Not so long ago, the lake was the country’s principal source of drinking water. From there, a national water carrier – a system of a pipelines, tunnels, canals and reservoirs – snaked its way south supplying the big urban centres. Despite the current scarcity, Israel continues to pipe lake water to Jordan as part of a bilateral agreement, my host, arching an eyebrow, pointed out: “We’ve been doing it for years, but no one speaks of this...”
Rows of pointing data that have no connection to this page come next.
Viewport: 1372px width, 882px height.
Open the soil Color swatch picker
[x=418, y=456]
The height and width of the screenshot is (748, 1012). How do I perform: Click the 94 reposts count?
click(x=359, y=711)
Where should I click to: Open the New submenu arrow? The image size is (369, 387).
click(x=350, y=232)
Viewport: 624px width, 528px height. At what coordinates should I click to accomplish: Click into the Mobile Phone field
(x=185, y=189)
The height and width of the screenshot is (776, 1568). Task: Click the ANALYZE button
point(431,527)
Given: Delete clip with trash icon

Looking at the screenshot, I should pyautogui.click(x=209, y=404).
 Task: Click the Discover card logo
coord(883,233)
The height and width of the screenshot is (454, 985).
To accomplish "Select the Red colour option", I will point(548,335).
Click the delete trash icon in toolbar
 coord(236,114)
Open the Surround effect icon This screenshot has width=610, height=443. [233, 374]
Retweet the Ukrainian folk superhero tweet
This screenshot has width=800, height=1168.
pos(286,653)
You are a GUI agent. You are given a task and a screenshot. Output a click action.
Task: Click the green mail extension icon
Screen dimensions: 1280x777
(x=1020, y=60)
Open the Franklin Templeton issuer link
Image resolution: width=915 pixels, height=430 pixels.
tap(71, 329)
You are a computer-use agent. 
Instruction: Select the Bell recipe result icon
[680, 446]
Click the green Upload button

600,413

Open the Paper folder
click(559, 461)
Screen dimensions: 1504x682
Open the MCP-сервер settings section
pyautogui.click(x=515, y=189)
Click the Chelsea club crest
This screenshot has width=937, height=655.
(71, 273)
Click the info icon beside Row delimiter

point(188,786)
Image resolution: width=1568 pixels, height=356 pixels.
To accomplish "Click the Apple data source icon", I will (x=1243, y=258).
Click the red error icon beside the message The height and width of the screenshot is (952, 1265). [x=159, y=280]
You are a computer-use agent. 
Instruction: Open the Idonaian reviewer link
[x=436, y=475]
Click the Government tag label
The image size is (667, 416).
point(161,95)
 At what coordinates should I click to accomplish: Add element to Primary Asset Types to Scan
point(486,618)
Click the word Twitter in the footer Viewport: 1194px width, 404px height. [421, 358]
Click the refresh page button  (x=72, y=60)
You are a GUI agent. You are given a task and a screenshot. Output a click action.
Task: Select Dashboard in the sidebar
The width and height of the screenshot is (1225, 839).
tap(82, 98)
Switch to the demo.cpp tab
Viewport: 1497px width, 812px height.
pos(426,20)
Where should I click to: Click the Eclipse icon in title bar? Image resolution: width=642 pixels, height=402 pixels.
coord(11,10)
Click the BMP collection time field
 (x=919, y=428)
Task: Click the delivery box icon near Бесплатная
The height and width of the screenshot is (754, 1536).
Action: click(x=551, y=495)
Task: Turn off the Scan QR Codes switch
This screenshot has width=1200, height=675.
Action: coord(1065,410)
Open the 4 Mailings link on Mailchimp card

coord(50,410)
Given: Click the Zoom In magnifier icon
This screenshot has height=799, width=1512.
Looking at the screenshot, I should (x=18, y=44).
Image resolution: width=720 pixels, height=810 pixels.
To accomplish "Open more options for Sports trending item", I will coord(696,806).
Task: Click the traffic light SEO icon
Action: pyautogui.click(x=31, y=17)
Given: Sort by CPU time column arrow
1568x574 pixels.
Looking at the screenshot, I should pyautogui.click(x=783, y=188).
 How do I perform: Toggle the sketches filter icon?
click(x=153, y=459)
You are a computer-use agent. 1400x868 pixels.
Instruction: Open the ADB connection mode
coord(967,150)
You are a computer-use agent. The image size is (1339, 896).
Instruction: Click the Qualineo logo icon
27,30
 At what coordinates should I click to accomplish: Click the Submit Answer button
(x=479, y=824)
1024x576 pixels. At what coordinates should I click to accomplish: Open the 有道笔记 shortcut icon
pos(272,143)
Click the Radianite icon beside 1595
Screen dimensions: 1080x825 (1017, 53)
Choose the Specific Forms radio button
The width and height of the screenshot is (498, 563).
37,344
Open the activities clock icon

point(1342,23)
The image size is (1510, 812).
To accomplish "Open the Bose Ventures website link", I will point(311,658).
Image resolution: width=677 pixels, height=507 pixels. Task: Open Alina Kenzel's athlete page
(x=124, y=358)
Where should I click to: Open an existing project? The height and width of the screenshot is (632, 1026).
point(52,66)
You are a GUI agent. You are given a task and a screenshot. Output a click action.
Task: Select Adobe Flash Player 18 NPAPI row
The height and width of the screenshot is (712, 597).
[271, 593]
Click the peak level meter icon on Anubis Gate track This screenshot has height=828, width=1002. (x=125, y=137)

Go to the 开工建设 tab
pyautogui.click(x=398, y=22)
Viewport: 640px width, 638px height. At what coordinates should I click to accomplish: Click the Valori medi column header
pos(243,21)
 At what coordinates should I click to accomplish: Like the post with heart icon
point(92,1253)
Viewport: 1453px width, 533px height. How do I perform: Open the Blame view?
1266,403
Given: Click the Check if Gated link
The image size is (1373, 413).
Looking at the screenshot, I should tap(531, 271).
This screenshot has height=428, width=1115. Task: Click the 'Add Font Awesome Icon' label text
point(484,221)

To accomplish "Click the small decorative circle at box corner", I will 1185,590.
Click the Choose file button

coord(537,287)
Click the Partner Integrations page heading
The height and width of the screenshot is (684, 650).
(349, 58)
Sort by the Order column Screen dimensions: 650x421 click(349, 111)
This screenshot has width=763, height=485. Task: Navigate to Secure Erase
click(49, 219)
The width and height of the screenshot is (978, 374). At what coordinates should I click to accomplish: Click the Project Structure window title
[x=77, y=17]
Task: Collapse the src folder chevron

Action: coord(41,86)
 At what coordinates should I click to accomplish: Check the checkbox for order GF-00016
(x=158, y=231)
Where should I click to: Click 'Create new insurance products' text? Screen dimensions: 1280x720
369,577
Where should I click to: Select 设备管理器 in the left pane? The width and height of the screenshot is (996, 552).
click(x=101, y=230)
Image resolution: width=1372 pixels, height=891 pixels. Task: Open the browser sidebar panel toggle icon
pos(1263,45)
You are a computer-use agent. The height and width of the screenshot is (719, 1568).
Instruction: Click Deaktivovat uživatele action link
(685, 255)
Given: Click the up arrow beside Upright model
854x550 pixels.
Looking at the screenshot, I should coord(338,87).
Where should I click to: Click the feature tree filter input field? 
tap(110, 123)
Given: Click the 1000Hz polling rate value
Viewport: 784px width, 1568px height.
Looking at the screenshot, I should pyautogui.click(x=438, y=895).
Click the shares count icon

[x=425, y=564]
While the Israeli–Palestinian conflict tends to dominate international and domestic news coverage, efforts to address a crisis of arguably comparable severity is increasingly making headlines. Over the past decade or so, Israel – out of sheer necessity – has been developing leading-edge desalinisation plants. Five have been built along its coastline, providing 80 per cent of the country’s drinking water. Recycled wastewater supplies 95 per cent of the needs of agriculture and irrigation.
With no sign of regional drought easing, two more desalinisation facilities are being planned for northern Israel, doubling potable water-producing capacity by 2030. Part of the increased output is expected to be used for the first time for agriculture, depleted water courses, restoring the Kinneret to health and helping meet supply commitments to Jordan and the Palestinian Territories. Another Moshav resident I spoke to noted ironically that the only opposition is likely to come from some Green activists concerned the plants and pipelines will blight the landscape.
Meanwhile in the south of the country, an equally ambitious project is underway to save the Dead Sea, where desiccation has reached alarming rates. Under a joint venture with Jordan, brine from a desalinisation plant on the Red Sea will be pumped 100 miles north to replenish the world’s saltiest body of water, whose encrusted shoreline is shared by Israel and Jordan.
Just as Israel’s massive new-found offshore gas reserves might one day help to build bridges in the Middle East, the country’s refinery-like desalinisation complexes, with their distinctive reservoir tanks and pumps, could someday ease geopolitical tensions by alleviating regional water shortages – which have already contributed to conflict.
Some have suggested the roots of the war in Syria stem from the Assad regime’s neglect of the overcrowded shantytowns on the outskirts of the country’s main cities, which were swollen by hundreds of thousands of former farmers searching for work after abandoning their livelihoods because their wells – dug ever deeper as water tables fell – ran dry.
For now, the Israelis’ focus is on finessing and marketing its treatment processes, principally reverse osmosis technology, which forces sea water through a membrane to filter out the salt. The process was pioneered by Israeli scientist Stanley Loeb in the 1960s – and it is now employed in many other water-stressed parts of the world. IDE Technologies, the leading edge Israeli water treatment company, has built 400 plants in 40 countries, daily producing some 3 million cubic metres of potable water.
Tour the verdant Galilee region, Israel’s green lung, and it is easy to lose sight of just how delicately balanced the regional ecosystem is. National concerns over rainfall have been such that in December several thousand people attended a special service at the Western Wall in Jerusalem to pray for rain. Israel’s chief rabbis also urged synagogue congregations across the country to do the same. With two new desalinisation plants on their way, Israelis may not need to rely too much on divine intervention.